Gentilissima Redazione,
vedo che IC considera “un’opportunità” la “divisione della Siria su base etnica” e lo fa con riferimento ad un progetto che ignora totalmente i cristiani, ritenendo che “per i cristiani non cambierebbe nulla” e, sostanzialmente, dando per inevitabile la loro persecuzione e scomparsa. Mi chiedo come possiate considerare “un’opportunità” un tale esito. Tanto più che, in Siria, le comunità cristiane non erano fiorenti solo in “un tempo” lontano: fino allo scoppio della rivolta contro Assad, i cristiani erano, complessivamente, circa il 12% dei 23 milioni di siriani (dati del sito dell’Enciclopedia Treccani), dunque più di due milioni di persone. Molti sono tuttora sparsi per la Siria ed i Paesi limitrofi, altri vorrebbero tornarvi: non dovremmo sostenere (e, come nazioni civili dell’Occidente, esigere e, se necessario, imporre) una soluzione che garantisca anche i loro diritti? E perché uno Stato alawita e non (anche) uno cristiano, se proprio si dovesse giungere alla divisione della Siria (cosa su cui spero possano decidere i siriani e non i loro non sempre benevoli vicini)?
Annalisa Ferramosca
Come ben sa se segue regolarmente IC, ci siamo sempre schierati con le comunità cristiane perseguitate in Medio Oriente (ovunque, tranne in Israele) e nel mondo islamico in generale.
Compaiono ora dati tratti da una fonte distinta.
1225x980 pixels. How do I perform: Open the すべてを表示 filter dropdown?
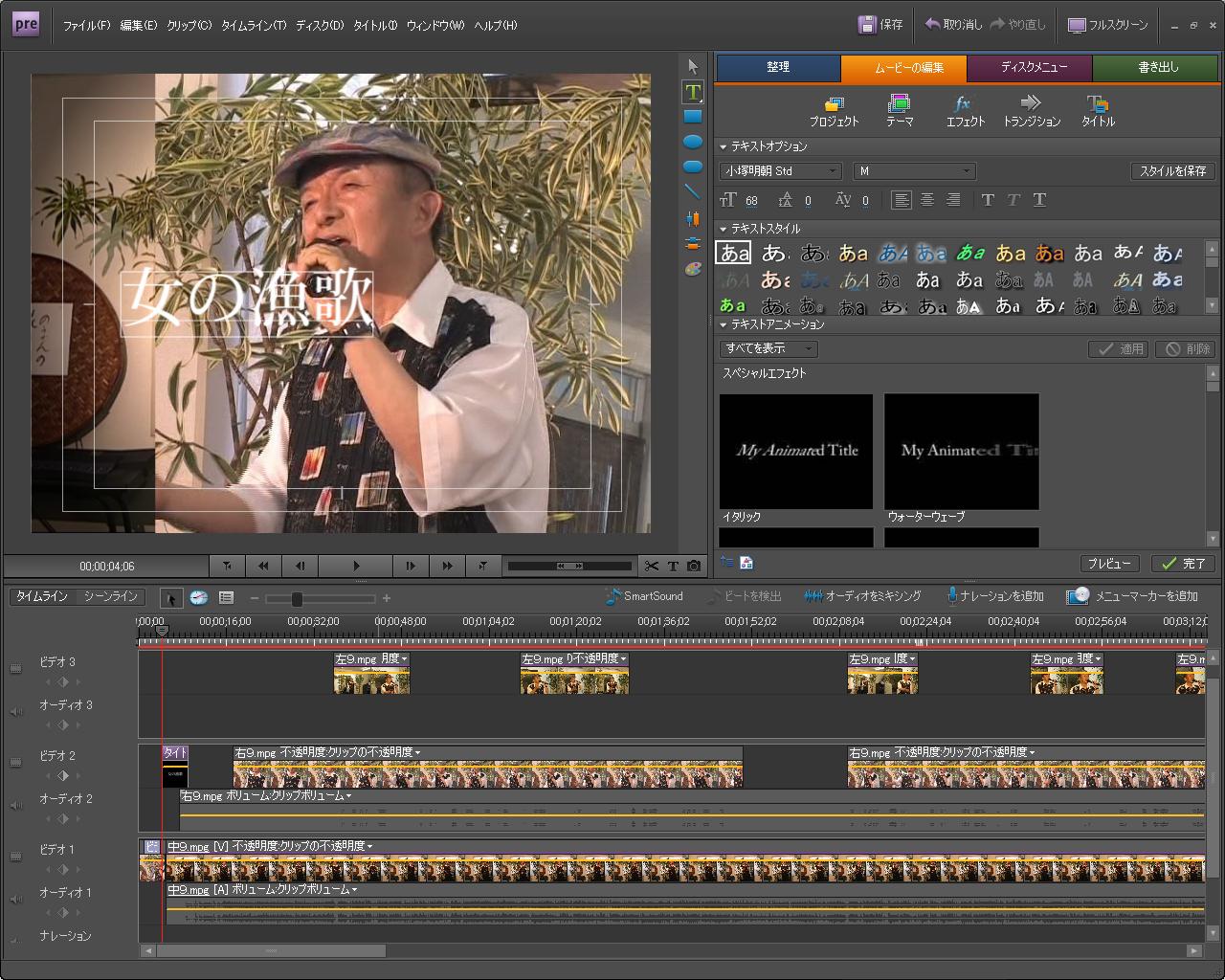point(768,348)
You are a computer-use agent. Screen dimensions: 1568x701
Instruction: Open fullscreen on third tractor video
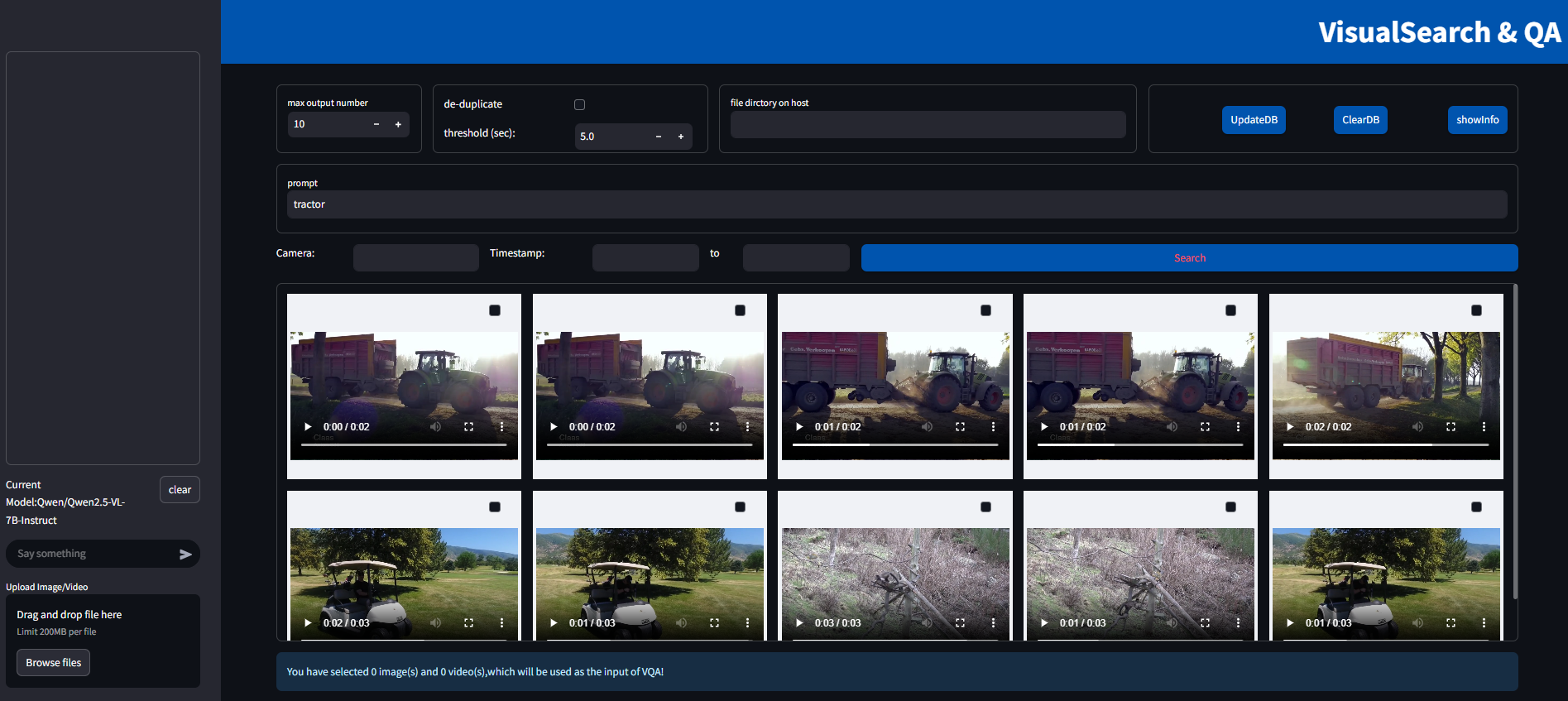click(960, 427)
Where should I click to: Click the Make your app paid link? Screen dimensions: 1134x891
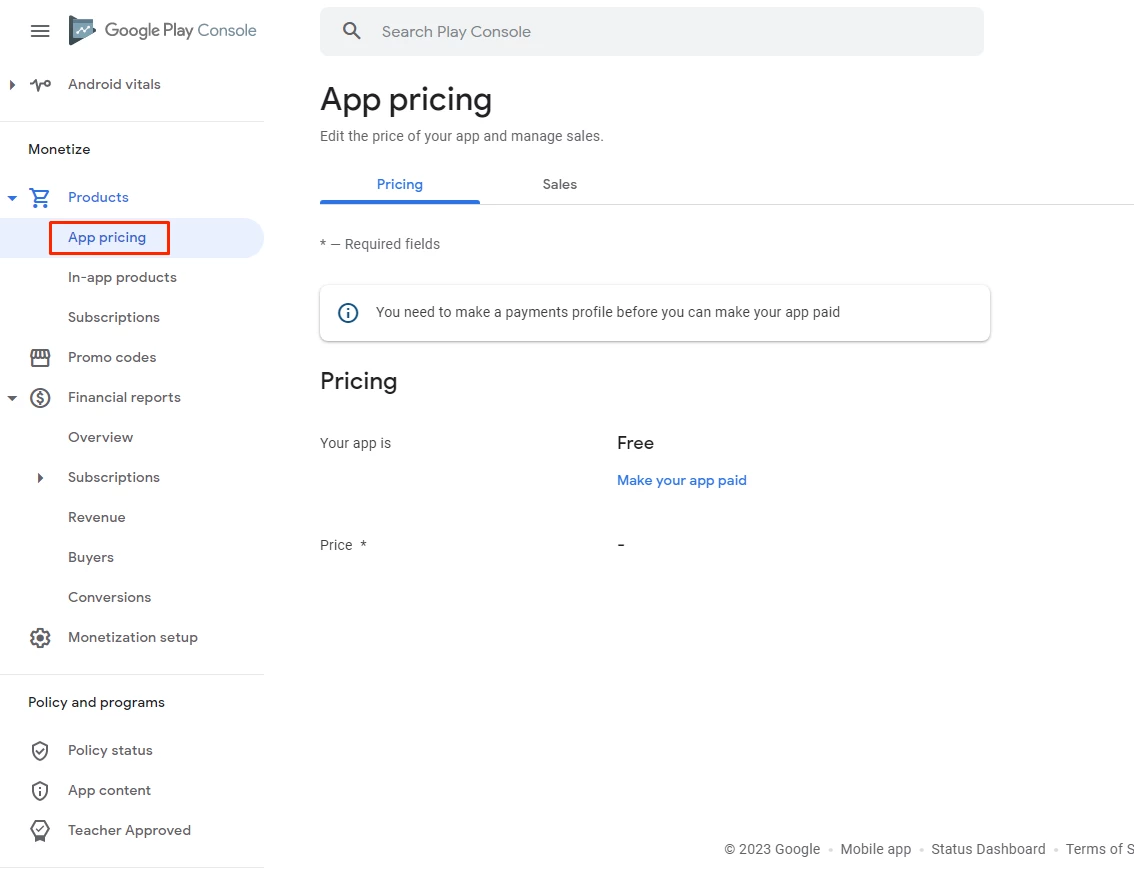tap(682, 481)
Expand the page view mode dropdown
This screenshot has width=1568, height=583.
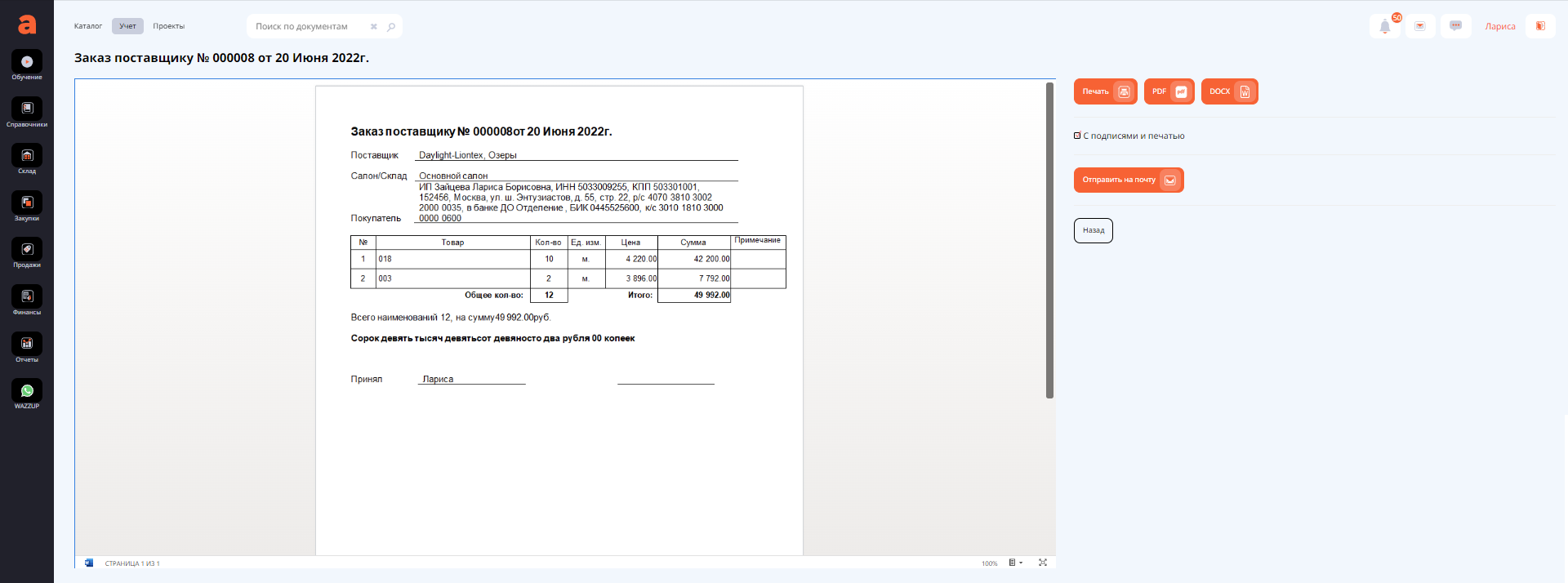pyautogui.click(x=1016, y=563)
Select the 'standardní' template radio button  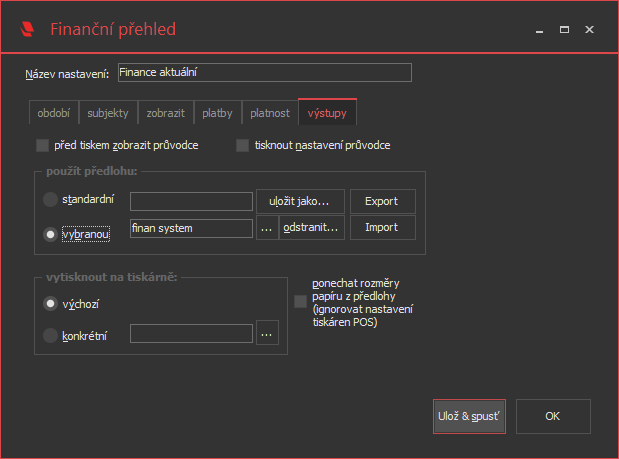[50, 199]
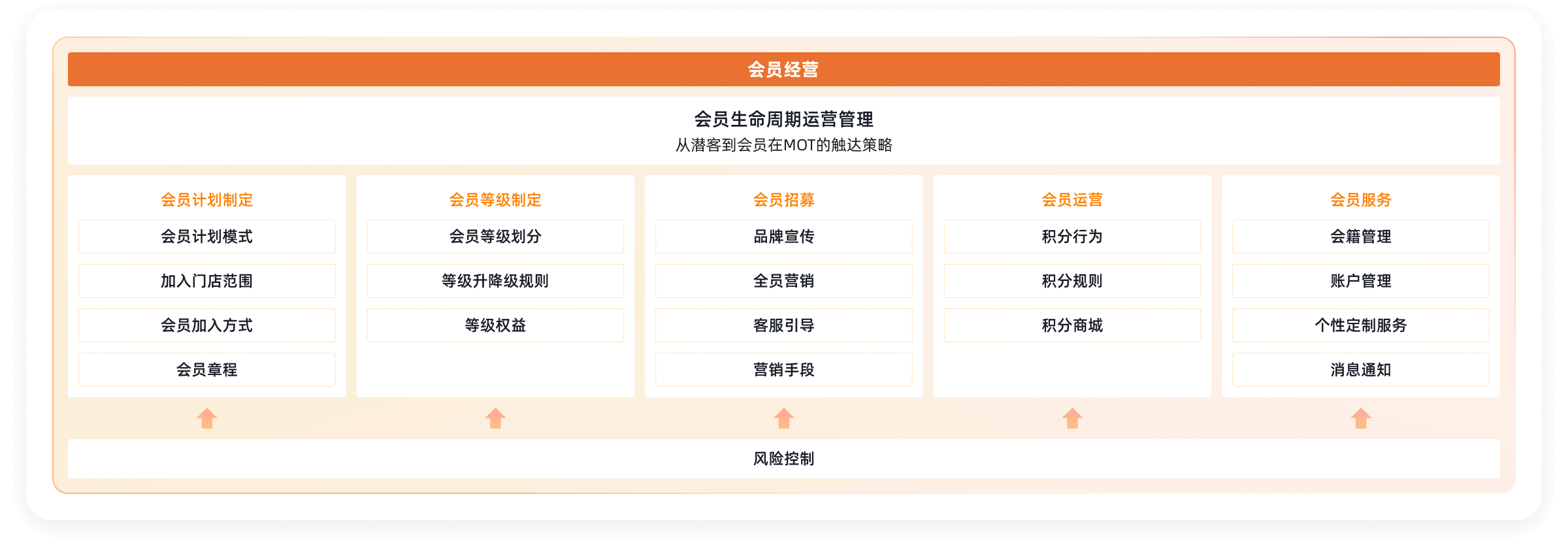The width and height of the screenshot is (1568, 541).
Task: Click the 会员章程 box
Action: click(x=207, y=370)
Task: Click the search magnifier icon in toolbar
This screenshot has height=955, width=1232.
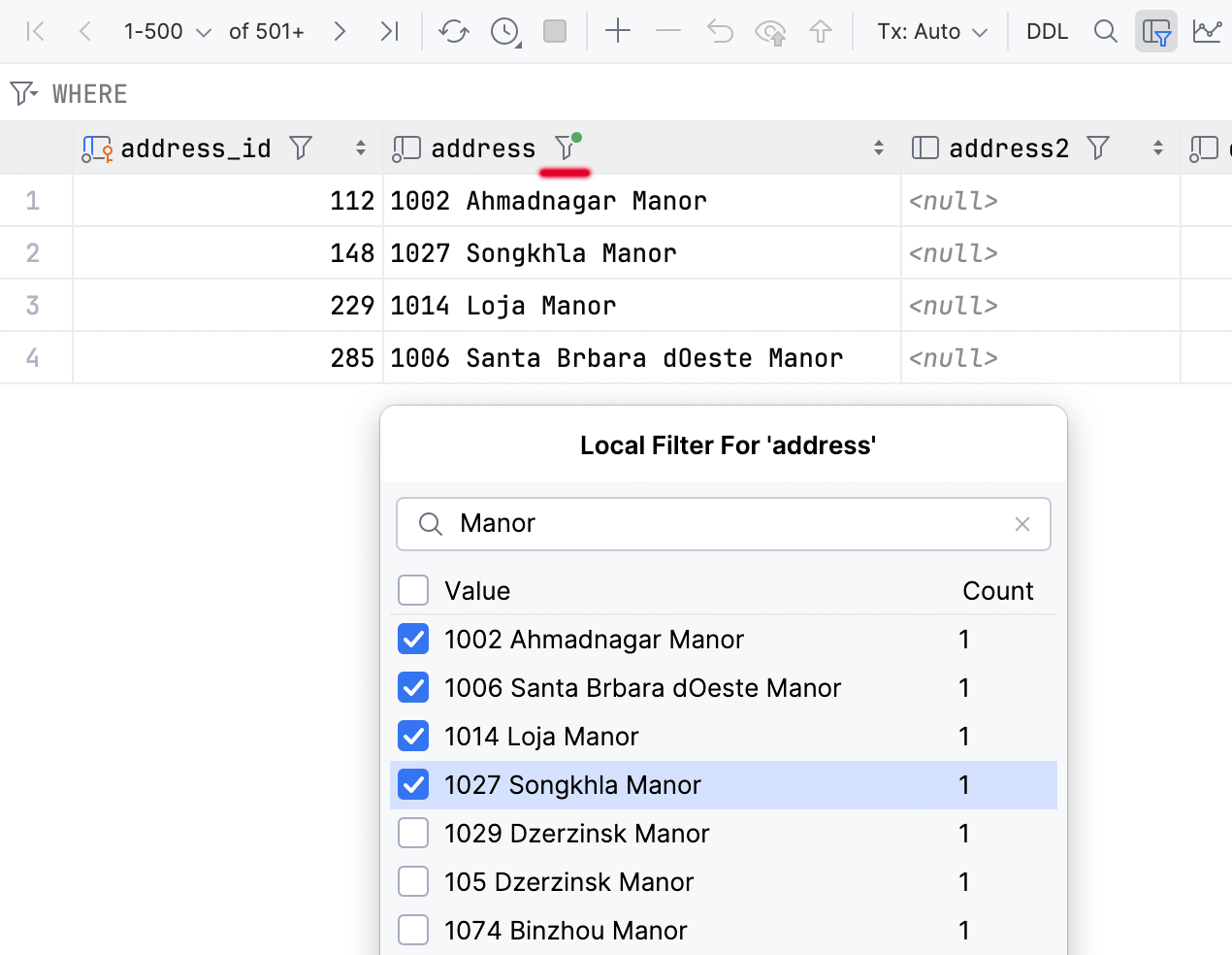Action: coord(1105,32)
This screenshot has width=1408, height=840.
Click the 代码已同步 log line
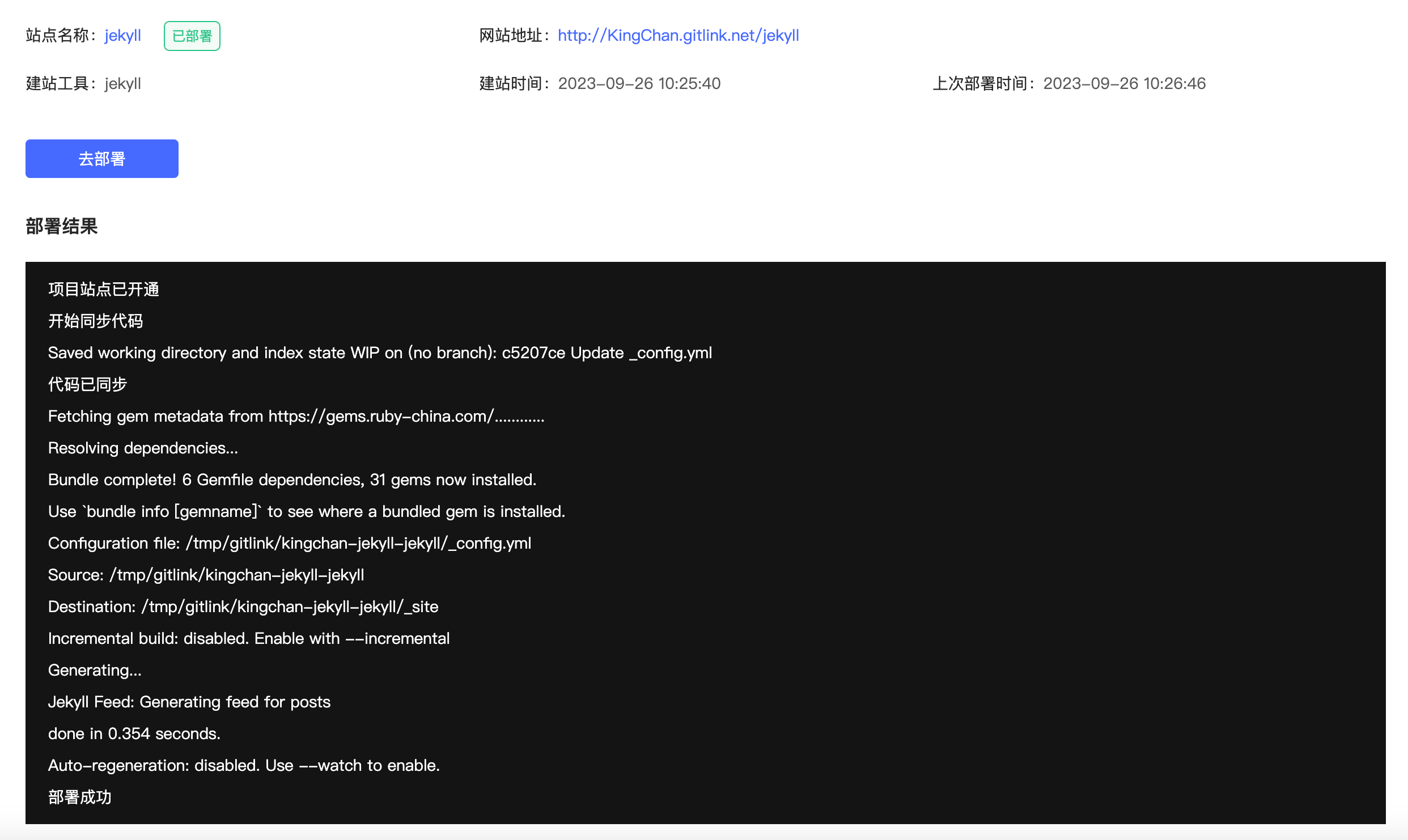pyautogui.click(x=88, y=385)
Non cambia nulla per i cristiani - lo ribadiamo - tra la situazione attuale, insostenibile, e una situazione di parcellizzazione etnica della Siria. Come lei stessa scrive, fino a pochi anni fa i cristiani in Siria erano ancora il 12 % della popolazione ("un tempo", ovvero alcuni decenni fa, erano molti di più; ugualmente in Libano e in altri Stati circostanti). Va da sé che il problema fondamentale è fermare una persecuzione inaccettabile, e invece accettata spesso e volentieri non solo dai nostri governi, ma anche da numerose Chiese, quella cattolica in testa.